Does your TV house your only friends?


Last month the British born soap opera EastEnders celebrated its thirtieth year on television. The BBC covered the event with style by offering viewers a week of live shows, a whodunit, a marriage and a death. Central to the plots were characters that have been portrayed on the show since the beginning. The characters that we know, we like, or dislike even. Characters that we have a relationship with, yet we have never met them and know they are make believe.

So what is it that makes us tune in every week to our favorite shows? What is it that makes us laugh or cry along with their storylines? Why do we find ourselves attracted to some characters and why do we spend a good portion of our time wondering what is going to happen next? There is an explanation according to research carried out in America at Buffalo and Miami Universities. It’s called ‘The Social Surrogacy Hypothesis’ which basically suggests that we watch, love or hate because we feel lonely and empty. It also says that we may need the characters from the television as an easy way to get access to many people and different personalities, in other words friends (

Many people in Britain use the phrase ‘I only had the TV on for the background noise.’ This one sentence suggests that we would rather hear other people’s voices than complete silence. Silence can be deafening when your lonely or bored and luckily we can alleviate that by switching on to voices from all over the world. If you’re missing your partner, you can tune the television into a love story and fill your heart. If you’re feeling broody, you can flick on a family show or movie and instantly you have access to children and family dynamics. If you can’t decide what to wear or how to style your hair, then in Britain Gok Wan is available on 4od to give you advice at any time, and if you want to feel exhilarated, as though you have competed in a competition, then you can just turn over to Sky Sports.

But what happens to us when television becomes more than just light entertainment? What happens when you find yourself physically and mentally affected by the people on the screen? We can start to become dependent on them is what, and that can be a lot more dangerous that it seems to be.

Blogger and personal developer, Michael Pollock wrote about his television addiction ( He stressed that he had made sound calculations and found that he was watching three months of TV per year. He broke the addiction, but found it difficult when it came to missing his favorite shows. But he also recognized after meeting a new person, that TV was giving him a way to ignore his crippling self-esteem issues. Michael hit out at the problem with television that you begin to hide behind it and also lose the motivation to go outside and socialize. You start to worry less about finding real voices and real people to use as background noise. In other words you think, why put in the time to make real friends when you can turn on a button and have more than you need.

Take the ‘Real Housewives’ franchise. As a woman watching these reality shows can satisfy all your needs. You can compare fashion and beauty, measure your career success by comparing your life to theirs, and you can also participate in the drama, even if you’re just shouting at the box in the corner. With the rise of social media, it is even possible to actually connect with the stars of shows. You can say what you want and hashtag. Then suddenly, you’re personally involved with what you’re watching. After a while, your own life of less glamour and more reality, is just not enough. Your own friends begin to seem dull. Suddenly nobody gets you and your better of alone with you TV. You need to watch the ‘Real Housewives,’ because they have felt how you are feeling and they don’t challenge you about it, they don’t try to make attempts to help, they just let you be free.
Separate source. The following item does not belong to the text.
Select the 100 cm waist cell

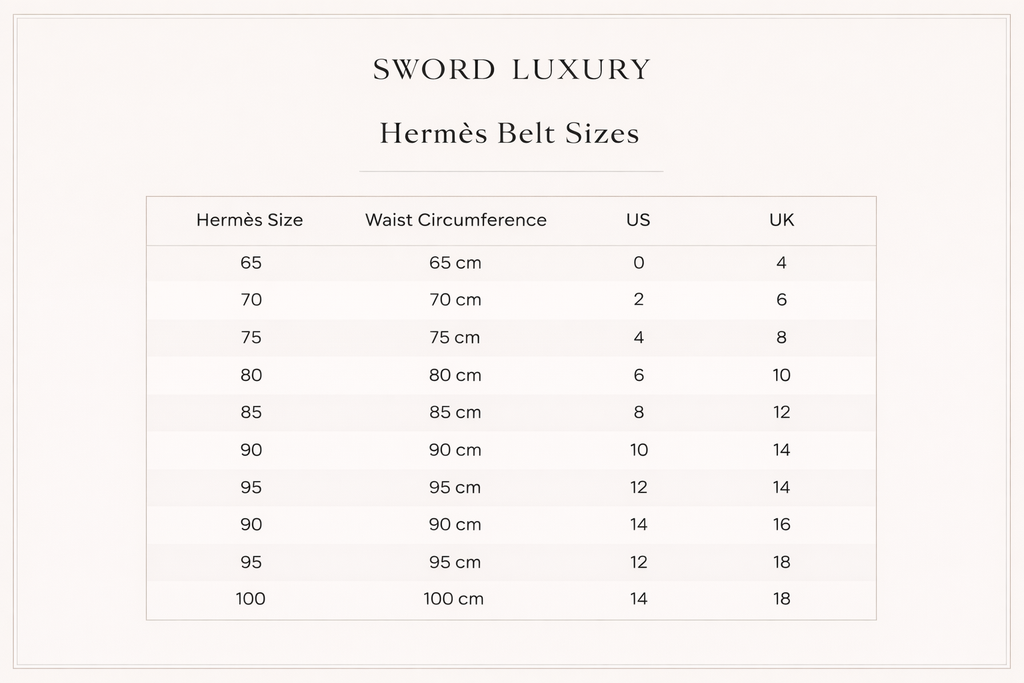click(455, 599)
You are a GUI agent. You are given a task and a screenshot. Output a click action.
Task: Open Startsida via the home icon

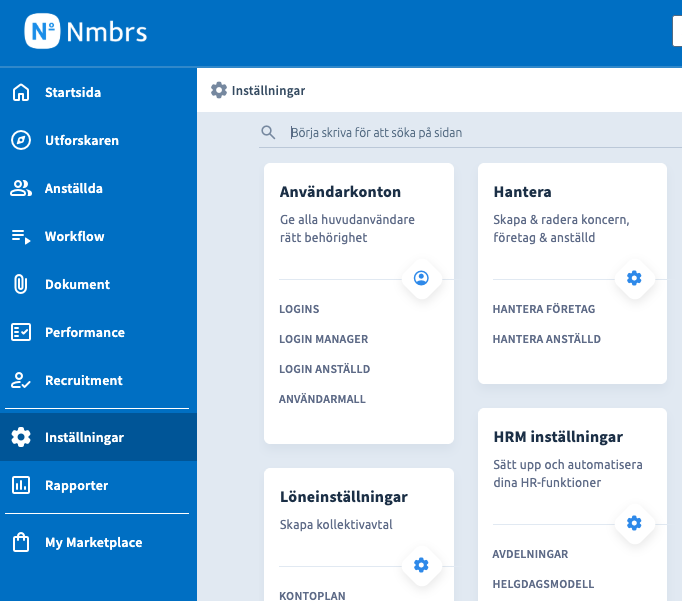[x=20, y=93]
In the end, being a voyeuristic semi participant in an event or storyline is a lot easier than living out similar scenarios in real life. We do look to television for company if we are lonely and we also like to use it for entertainment when we are bored. But when we have real problems, characters in our favorite shows offer us a way out. They provide us with the life we really want, the life that is easy or dramatic and exciting depending on what we looking for.
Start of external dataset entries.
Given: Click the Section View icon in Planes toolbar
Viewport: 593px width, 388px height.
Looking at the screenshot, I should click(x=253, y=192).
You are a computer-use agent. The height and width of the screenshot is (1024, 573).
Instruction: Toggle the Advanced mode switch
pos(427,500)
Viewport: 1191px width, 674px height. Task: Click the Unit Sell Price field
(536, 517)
So congratulations to EastEnders for entertaining the nation for thirty years. You have done well. You have loyal fans, and you have kept up enough momentum. However, if your one of those people, like Michael Pollock was. Someone who uses television to fill the gap in your own life, then you need to use the on/off button more often. Turn off the TV, pick up the phone and call the first person that comes into your head. Delete the actors of your favorite characters from your twitter. You know they are real people and not the characters, so just admit it to yourself, and give them a wide berth. Start seeking out real people. People whose breath you can feel when they speak to you, or whose arms can embrace your when your happy or sad. Turn your back on your TV heartthrob and open your eyes to find a life size substitute with warm skin.
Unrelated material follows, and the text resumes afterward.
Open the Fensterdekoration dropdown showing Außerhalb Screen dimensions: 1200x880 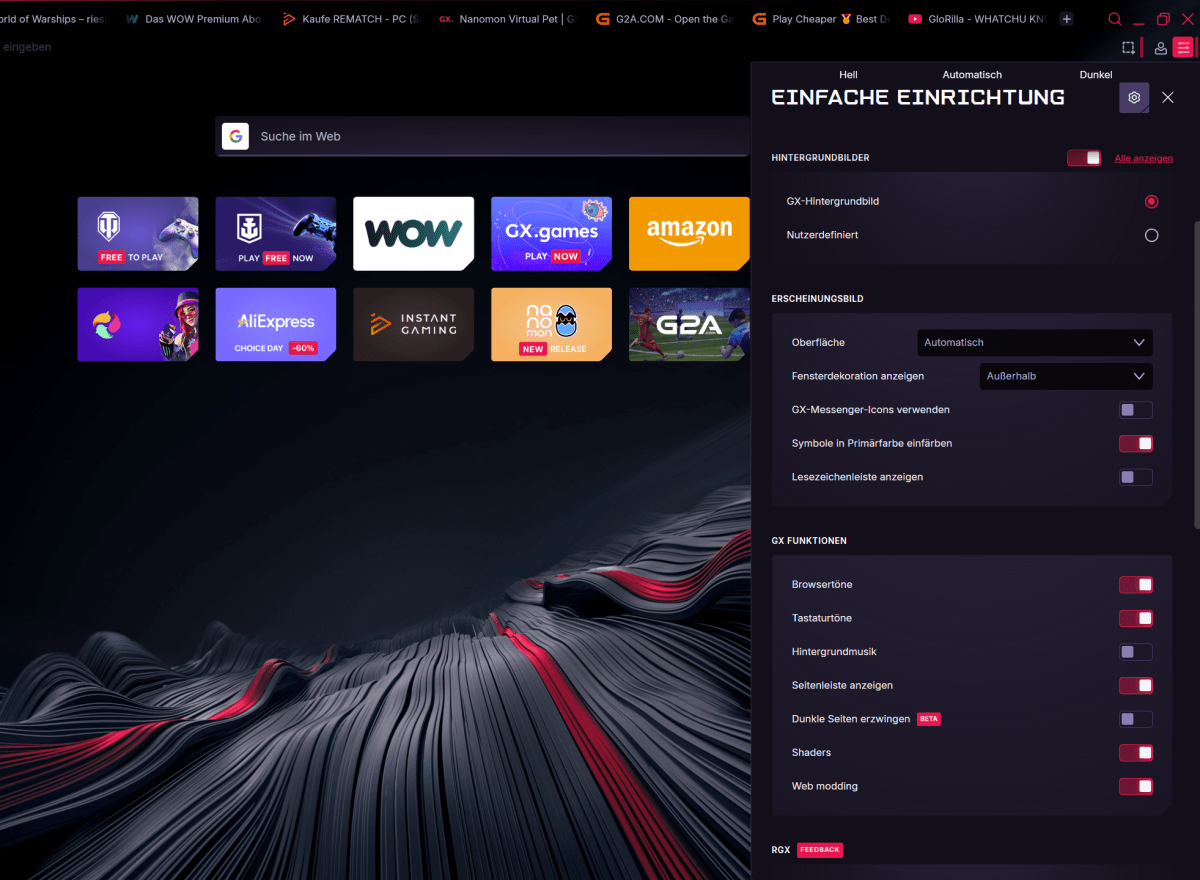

Social Surrogacy is the way to a stress free life. But as with any addiction, it’s not going to satisfy your every need. Television characters might seem perfect or might seem empathic to your plights. But behind every character there is a writer and that the kind of person you need in your life. One that is real, three dimensional and understands enough about society to write about what we need. When all said and done, eventually you’re going to need someone who will answer you back, and technology hasn’t evolved enough to make a multi conversational TV.